A year ago, Android was added to the Google Vulnerability Rewards Program that pays researchers for submitting security bugs that affect various products and services. Google has since paid over $550,000 in rewards and is raising the amount going forward.
In total, over 250 qualifying vulnerability reports were submitted by 82 individuals. This resulted in an average of $2,200 per reward and $6,700 per researcher. The top researcher earned $75,750 for 26 vulnerability submissions and 15 researchers received $10,000 or more. For a full list, head to the Android Security acknowledgements page.
There were no payouts for the top reward of a complete remote exploit chain leading to TrustZone or Verified Boot compromise. More than a third of the submitted reports concerned the Media Server responsible for playback and which led to Stagefright. Google has since taken a number of steps to harden the system in Android N.
The program is aimed at Nexus devices, but more than a quarter of the issues were reported in code that is developed and used outside of the Android Open Source Project. This include kernel and device driver bugs from third-party vendors.
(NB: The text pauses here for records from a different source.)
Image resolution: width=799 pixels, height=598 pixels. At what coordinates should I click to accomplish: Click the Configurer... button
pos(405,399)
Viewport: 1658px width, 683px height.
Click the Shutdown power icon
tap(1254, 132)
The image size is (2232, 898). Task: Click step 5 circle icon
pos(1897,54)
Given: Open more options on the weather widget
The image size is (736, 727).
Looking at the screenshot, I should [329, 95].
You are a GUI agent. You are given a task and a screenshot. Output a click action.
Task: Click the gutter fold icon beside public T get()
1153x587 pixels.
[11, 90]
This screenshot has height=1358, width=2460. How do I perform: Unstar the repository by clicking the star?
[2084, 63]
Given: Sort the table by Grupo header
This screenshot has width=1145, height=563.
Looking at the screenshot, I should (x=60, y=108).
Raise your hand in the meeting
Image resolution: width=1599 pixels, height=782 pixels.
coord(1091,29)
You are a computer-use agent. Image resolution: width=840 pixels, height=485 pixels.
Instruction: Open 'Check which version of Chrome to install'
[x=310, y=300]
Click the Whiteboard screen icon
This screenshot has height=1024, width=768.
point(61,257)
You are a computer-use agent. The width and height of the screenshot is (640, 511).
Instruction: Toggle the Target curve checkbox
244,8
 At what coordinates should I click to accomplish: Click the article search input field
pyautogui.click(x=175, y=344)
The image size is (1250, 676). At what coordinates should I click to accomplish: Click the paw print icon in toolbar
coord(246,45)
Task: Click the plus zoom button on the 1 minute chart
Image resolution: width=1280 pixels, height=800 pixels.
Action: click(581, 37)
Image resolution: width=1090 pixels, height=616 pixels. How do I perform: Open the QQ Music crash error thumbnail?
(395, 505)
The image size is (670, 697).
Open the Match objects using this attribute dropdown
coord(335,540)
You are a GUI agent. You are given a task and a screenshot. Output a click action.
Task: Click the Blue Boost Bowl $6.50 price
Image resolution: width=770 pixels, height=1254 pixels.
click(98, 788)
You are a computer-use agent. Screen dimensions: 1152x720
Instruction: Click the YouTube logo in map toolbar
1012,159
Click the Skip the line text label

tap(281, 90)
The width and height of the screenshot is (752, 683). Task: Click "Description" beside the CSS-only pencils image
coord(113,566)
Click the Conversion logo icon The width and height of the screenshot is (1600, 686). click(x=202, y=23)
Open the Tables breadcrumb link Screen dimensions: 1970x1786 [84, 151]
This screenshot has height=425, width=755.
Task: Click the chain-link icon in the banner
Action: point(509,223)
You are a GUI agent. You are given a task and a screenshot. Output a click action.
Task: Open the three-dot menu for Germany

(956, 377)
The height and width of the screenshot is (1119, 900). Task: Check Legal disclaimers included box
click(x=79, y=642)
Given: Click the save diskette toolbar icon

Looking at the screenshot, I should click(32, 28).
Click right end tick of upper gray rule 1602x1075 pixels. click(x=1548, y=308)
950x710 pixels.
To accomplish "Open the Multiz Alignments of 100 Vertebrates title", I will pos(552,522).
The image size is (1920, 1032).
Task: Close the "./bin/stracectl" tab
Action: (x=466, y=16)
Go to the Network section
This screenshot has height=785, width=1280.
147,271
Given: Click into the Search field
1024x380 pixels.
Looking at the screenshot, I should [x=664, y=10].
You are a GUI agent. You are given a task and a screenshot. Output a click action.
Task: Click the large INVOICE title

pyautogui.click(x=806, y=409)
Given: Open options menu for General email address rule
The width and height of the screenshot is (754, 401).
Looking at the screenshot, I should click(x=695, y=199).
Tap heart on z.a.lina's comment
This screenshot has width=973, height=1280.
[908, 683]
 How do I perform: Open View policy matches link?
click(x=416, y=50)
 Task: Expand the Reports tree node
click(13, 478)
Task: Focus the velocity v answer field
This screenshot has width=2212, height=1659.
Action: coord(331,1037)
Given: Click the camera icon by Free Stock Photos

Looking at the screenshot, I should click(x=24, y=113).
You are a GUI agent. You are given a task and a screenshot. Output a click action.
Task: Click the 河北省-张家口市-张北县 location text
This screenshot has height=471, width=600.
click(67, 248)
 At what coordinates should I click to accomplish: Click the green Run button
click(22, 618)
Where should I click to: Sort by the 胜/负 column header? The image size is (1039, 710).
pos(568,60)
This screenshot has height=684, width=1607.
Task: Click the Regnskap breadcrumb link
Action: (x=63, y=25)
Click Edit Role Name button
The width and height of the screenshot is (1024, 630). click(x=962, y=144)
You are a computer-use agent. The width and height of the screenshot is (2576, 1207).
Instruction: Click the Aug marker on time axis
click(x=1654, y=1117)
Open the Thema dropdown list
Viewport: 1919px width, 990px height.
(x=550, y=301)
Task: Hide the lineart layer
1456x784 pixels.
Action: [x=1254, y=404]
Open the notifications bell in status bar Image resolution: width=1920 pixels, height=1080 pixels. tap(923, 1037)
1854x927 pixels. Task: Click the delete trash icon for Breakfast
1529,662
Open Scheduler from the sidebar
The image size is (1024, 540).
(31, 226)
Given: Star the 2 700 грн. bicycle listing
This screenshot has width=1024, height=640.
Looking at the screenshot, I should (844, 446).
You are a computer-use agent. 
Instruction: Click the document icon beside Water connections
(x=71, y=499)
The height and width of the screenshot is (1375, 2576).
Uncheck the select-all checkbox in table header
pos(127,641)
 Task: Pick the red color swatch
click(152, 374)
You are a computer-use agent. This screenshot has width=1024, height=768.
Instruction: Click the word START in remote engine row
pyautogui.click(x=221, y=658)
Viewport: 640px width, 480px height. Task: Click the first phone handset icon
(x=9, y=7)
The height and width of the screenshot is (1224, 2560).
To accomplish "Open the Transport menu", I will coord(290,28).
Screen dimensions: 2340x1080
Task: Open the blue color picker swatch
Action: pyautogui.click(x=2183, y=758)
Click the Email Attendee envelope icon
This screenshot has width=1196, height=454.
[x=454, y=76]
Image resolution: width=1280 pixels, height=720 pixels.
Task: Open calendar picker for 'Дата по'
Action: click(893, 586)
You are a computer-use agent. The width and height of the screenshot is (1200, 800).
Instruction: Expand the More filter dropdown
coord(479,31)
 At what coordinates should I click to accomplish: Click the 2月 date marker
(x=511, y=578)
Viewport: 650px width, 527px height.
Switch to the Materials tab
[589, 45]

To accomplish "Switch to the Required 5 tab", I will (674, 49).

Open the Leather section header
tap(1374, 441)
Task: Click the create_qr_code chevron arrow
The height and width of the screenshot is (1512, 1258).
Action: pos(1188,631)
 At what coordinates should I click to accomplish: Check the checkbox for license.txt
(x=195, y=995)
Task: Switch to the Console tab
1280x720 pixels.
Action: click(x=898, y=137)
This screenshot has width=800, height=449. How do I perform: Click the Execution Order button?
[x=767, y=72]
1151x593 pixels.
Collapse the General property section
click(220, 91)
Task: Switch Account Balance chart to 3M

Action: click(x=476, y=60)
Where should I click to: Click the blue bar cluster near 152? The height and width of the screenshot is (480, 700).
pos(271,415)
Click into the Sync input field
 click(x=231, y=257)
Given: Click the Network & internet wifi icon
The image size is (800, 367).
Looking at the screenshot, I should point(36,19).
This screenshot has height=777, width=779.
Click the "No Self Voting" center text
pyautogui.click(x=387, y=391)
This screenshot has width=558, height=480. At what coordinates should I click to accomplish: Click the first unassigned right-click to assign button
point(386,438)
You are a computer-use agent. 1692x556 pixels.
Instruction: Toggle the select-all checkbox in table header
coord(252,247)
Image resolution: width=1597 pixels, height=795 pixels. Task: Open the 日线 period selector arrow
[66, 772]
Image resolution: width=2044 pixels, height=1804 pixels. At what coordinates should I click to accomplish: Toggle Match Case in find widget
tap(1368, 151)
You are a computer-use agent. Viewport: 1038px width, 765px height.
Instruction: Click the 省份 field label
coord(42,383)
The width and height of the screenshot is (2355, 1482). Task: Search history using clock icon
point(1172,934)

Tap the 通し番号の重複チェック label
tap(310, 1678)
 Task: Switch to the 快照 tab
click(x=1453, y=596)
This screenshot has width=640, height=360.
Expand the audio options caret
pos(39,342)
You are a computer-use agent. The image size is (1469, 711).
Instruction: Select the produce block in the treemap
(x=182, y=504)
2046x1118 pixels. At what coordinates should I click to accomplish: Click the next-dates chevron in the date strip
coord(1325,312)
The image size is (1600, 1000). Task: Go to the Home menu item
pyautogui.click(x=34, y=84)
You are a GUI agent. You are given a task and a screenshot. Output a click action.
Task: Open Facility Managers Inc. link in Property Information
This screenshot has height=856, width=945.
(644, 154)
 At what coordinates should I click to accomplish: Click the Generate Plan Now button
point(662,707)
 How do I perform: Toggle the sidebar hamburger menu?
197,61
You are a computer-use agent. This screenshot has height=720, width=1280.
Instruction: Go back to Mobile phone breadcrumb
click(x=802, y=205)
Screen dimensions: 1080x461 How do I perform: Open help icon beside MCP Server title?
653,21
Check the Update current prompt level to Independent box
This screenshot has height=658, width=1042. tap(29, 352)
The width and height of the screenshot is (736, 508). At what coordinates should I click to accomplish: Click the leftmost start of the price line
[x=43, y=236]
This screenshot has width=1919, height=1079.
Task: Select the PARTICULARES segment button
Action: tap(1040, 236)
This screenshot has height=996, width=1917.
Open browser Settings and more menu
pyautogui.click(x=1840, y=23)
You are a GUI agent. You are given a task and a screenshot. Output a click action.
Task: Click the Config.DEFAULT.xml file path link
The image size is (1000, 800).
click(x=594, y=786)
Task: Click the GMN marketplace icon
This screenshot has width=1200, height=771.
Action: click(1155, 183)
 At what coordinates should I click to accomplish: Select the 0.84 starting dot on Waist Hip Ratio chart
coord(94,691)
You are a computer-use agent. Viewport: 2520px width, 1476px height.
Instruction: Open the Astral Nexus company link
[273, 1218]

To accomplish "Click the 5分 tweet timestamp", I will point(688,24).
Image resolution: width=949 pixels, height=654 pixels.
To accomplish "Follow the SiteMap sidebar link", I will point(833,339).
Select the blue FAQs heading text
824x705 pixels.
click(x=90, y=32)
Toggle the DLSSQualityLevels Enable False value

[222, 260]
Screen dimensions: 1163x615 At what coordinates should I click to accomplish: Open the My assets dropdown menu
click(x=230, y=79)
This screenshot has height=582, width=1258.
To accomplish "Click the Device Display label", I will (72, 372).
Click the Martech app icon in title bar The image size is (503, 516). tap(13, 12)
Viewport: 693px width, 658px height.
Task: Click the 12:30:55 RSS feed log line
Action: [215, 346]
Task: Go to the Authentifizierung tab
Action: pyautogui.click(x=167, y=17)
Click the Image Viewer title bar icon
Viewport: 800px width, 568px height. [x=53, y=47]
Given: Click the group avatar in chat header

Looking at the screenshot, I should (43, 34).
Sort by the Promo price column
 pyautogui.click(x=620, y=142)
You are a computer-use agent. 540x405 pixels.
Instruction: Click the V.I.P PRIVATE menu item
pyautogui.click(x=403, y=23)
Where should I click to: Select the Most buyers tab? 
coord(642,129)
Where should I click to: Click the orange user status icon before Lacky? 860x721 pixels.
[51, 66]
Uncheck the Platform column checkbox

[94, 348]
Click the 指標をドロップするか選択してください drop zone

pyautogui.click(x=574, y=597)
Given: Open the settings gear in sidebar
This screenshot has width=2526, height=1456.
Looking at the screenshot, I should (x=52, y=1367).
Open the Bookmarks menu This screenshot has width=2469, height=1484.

Starting June 1st, Google will begin paying researchers more for submitted vulnerabilities. High-quality vulnerability reports with proof of concepts will net 33% more and reports with a proof of concept, CTS Test, or a patch will receive an additional 50%. Rewards for a remote or proximal kernel exploit increase from $20,000 to $30,000. Lastly, the top rewards for exploiting TrustZone and Verified Boot will increase from $30,000 to $50,000.